■ Saved data entries
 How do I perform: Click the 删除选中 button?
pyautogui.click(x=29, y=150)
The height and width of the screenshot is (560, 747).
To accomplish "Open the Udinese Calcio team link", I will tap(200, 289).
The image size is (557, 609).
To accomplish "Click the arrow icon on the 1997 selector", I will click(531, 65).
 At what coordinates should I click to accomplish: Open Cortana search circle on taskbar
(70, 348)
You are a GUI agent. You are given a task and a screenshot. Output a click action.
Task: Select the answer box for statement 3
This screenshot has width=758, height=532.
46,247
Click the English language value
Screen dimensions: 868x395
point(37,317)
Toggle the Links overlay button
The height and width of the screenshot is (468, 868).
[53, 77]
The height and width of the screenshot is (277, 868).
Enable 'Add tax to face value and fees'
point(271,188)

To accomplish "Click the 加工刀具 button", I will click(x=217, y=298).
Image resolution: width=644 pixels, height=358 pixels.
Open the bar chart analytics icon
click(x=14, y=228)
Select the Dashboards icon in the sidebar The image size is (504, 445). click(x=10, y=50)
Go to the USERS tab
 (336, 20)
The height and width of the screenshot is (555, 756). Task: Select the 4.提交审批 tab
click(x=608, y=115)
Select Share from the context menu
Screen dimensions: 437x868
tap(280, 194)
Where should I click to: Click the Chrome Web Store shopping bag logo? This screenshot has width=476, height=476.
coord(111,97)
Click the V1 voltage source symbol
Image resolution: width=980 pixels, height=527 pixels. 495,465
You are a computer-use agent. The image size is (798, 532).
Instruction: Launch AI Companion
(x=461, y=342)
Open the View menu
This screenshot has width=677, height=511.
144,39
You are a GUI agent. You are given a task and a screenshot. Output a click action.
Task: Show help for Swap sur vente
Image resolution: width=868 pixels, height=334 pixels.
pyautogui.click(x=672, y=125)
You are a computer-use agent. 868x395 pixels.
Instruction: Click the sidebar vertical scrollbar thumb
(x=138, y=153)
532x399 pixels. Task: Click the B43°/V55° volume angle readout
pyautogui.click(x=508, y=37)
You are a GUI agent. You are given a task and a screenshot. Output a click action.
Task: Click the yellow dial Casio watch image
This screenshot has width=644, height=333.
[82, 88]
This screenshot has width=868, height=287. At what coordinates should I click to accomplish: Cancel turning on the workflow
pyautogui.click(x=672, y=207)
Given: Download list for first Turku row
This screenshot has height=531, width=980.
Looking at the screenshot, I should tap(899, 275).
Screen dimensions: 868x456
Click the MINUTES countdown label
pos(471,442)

■ YOUR TASK
Would you please copy out every line of the data exactly?

■ PROBLEM SOLUTION
 How do I perform: Click the 删除选中 button?
pyautogui.click(x=29, y=150)
The height and width of the screenshot is (560, 747).
To accomplish "Open the Udinese Calcio team link", I will tap(200, 289).
The image size is (557, 609).
To accomplish "Click the arrow icon on the 1997 selector", I will click(531, 65).
 At what coordinates should I click to accomplish: Open Cortana search circle on taskbar
(70, 348)
You are a GUI agent. You are given a task and a screenshot. Output a click action.
Task: Select the answer box for statement 3
This screenshot has width=758, height=532.
46,247
Click the English language value
Screen dimensions: 868x395
point(37,317)
Toggle the Links overlay button
The height and width of the screenshot is (468, 868).
[53, 77]
The height and width of the screenshot is (277, 868).
Enable 'Add tax to face value and fees'
point(271,188)

To accomplish "Click the 加工刀具 button", I will click(x=217, y=298).
Image resolution: width=644 pixels, height=358 pixels.
Open the bar chart analytics icon
click(x=14, y=228)
Select the Dashboards icon in the sidebar The image size is (504, 445). click(x=10, y=50)
Go to the USERS tab
 (336, 20)
The height and width of the screenshot is (555, 756). Task: Select the 4.提交审批 tab
click(x=608, y=115)
Select Share from the context menu
Screen dimensions: 437x868
tap(280, 194)
Where should I click to: Click the Chrome Web Store shopping bag logo? This screenshot has width=476, height=476.
coord(111,97)
Click the V1 voltage source symbol
Image resolution: width=980 pixels, height=527 pixels. 495,465
You are a computer-use agent. The image size is (798, 532).
Instruction: Launch AI Companion
(x=461, y=342)
Open the View menu
This screenshot has width=677, height=511.
144,39
You are a GUI agent. You are given a task and a screenshot. Output a click action.
Task: Show help for Swap sur vente
Image resolution: width=868 pixels, height=334 pixels.
pyautogui.click(x=672, y=125)
You are a computer-use agent. 868x395 pixels.
Instruction: Click the sidebar vertical scrollbar thumb
(x=138, y=153)
532x399 pixels. Task: Click the B43°/V55° volume angle readout
pyautogui.click(x=508, y=37)
You are a GUI agent. You are given a task and a screenshot. Output a click action.
Task: Click the yellow dial Casio watch image
This screenshot has width=644, height=333.
[82, 88]
This screenshot has width=868, height=287. At what coordinates should I click to accomplish: Cancel turning on the workflow
pyautogui.click(x=672, y=207)
Given: Download list for first Turku row
This screenshot has height=531, width=980.
Looking at the screenshot, I should tap(899, 275).
Screen dimensions: 868x456
Click the MINUTES countdown label
pos(471,442)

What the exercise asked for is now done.